If one follows the excavator Wolfgang Czysz, the mill 744 was put back into operation and disappeared after 789. The last repairs were made in April / May 789 on the supporting stands and in the core of the building. According to this, a dendrochronological investigation showed that wood for the mill construction was felled in winter 743 to 744. Repairs were made again between 760 and 773. Probably after a flood, the building was repaired again in the spring of 780 and extended by two bays to the north. Another, probably much stronger, flood after 789 destroyed the west wall and caused the roof to collapse. It even tore some of the pillars that had been driven into the wall several meters deep from their anchoring.

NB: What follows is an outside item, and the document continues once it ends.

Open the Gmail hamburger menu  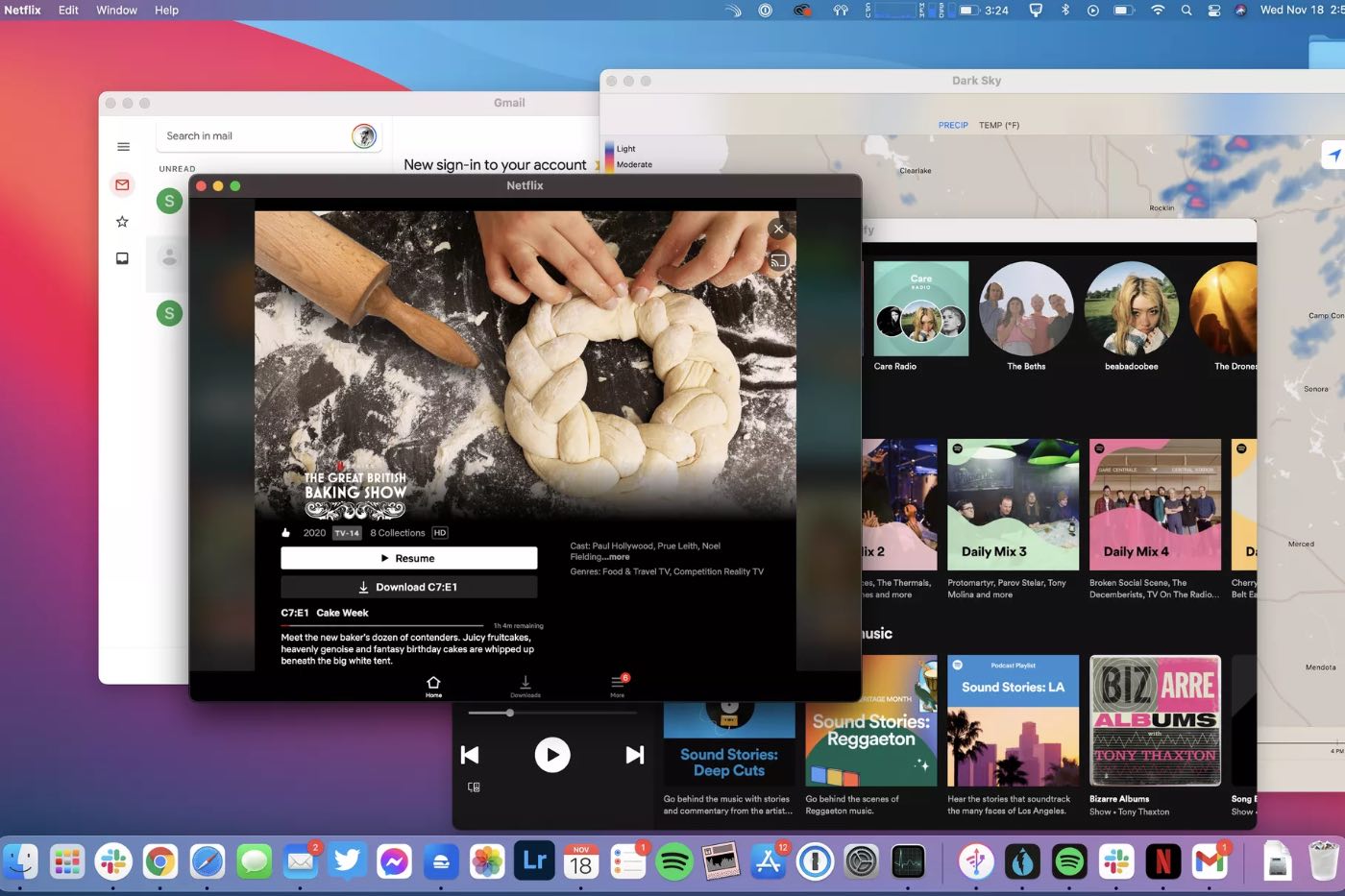pos(123,147)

At the beginning of the rescue excavation , rectangular beech wood boards up to 50 cm long with handle ends were found in the area of ​​the mill pond , which turned out to be mill wheel blades. In the building, the remainder of a mill wheel made of birch wood was discovered, which had a diameter of 1.60 m and was made up of four segments. 24 blades were inserted in the rectangular holes in the wheel rim. These were attached with long wedges. The undershot mill wheel transmitted the revolutions of the paddle wheel via a wooden shaft to the comb wheel inside the mill, of which some teeth were found, the heads of which were asymmetrically chipped off. 325 fragments of at least 31 millstones were found from the grinding mill .

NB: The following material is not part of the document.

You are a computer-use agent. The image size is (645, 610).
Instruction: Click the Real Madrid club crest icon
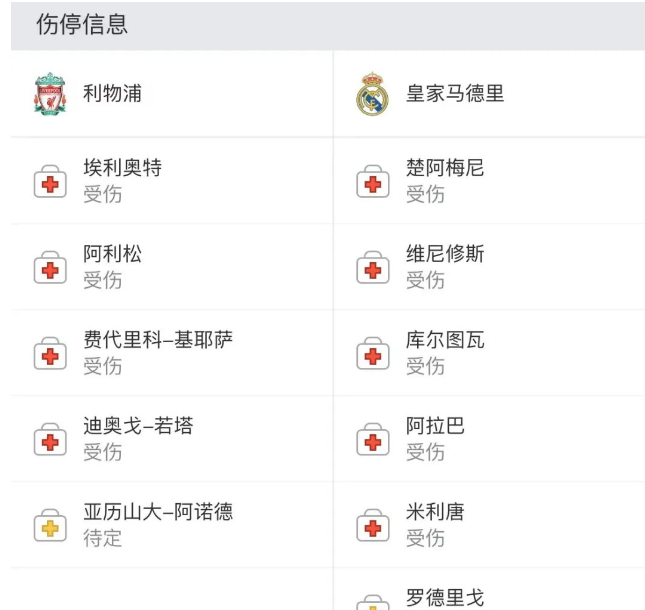(372, 94)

The oldest structure of this type in the Rhineland is the watermill discovered in 2005 in the Rotbachtal, a stream that rises in the Eifel , near Erftstadt-Niederberg in the North Rhine-Westphalian Rhein-Erft district . Its timbers were dated to the year of felling 832, so that it was probably built in 833. It too suffered flood damage, but also shows signs of fire.

In 2016, Czysz summarized his research results in an anthology.

literature

  • Wolfgang Czysz : Roman and early medieval water mills in the Paartal near Dasing. Studies on agriculture in the 1st millennium. With contributions by Tatjana Gluhak, Jutta Hofmann, Hansjörg Küster, Wolfgang Schmid and Gabriele Sorge as well as Mebus Andreas Geyh, Willy Groenman-van Waateringe, Carl I. Hammer, Franz Herzig, Waldemar A. Keller, Katrin Freund, Bernd Kromer and Gabriele Zink . Material booklets for Bavarian Archeology 103, Michael Laßleben, Kallmünz 2016.
  • Wolfgang Czysz: The oldest watermills. Archaeological discoveries in the Paartal near Dasing , Thierhaupten 1998.
  • Wolfgang Czysz: A Bavarian watermill in the Paartal near Dasing , in: Antike Welt 25,1-4 (1994) 152–154.
  • Wolfgang Czysz: A Bavarian watermill in the Paartal near Dasing , in: The archaeological year in Bavaria (1993) 125–128.
  • Georg Abröll: Mill of the late Merovingian era in Dasing (Gem. Dasing) , in: Bezirksheimatpflege Schwaben (Hrsg.): Mühlen in Schwaben (documentation) .
  • Hansjörg Küster : Botanical studies prove the existence of a mill pond near the early medieval watermill of Dasing, Aichach-Friedberg district, Swabia , in: The Archaeological Year in Bavaria 1993, Stuttgart 1994, p. 128 f.

Remarks

  1. ^ Josephine Blei: Dominium populi Romani vel Caesaris and causa dominica. Roman legal tradition and fiscal succession in the Bavarian ducat of the Agilolfinger , Berlin 2013, p. 158; here the start of operation appears with 696/697.
  2. Mill of the late Merovingian period .
  3. Petra Tutlies: A Carolingian watermill in Rotbachtal , in: Archeology in the Rhineland 2005, published by the Rhineland Regional Association, Rheinisches Amt für Bodendenkmalpflege by Jürgen Kunow, Konrad Theiss, Stuttgart 2006, pp. 106-108 ( digitized , PDF).
  4. Wolfgang Czysz: Roman and early medieval water mills in the Paartal near Dasing. Studies on agriculture in the 1st millennium , Kallmünz 2016.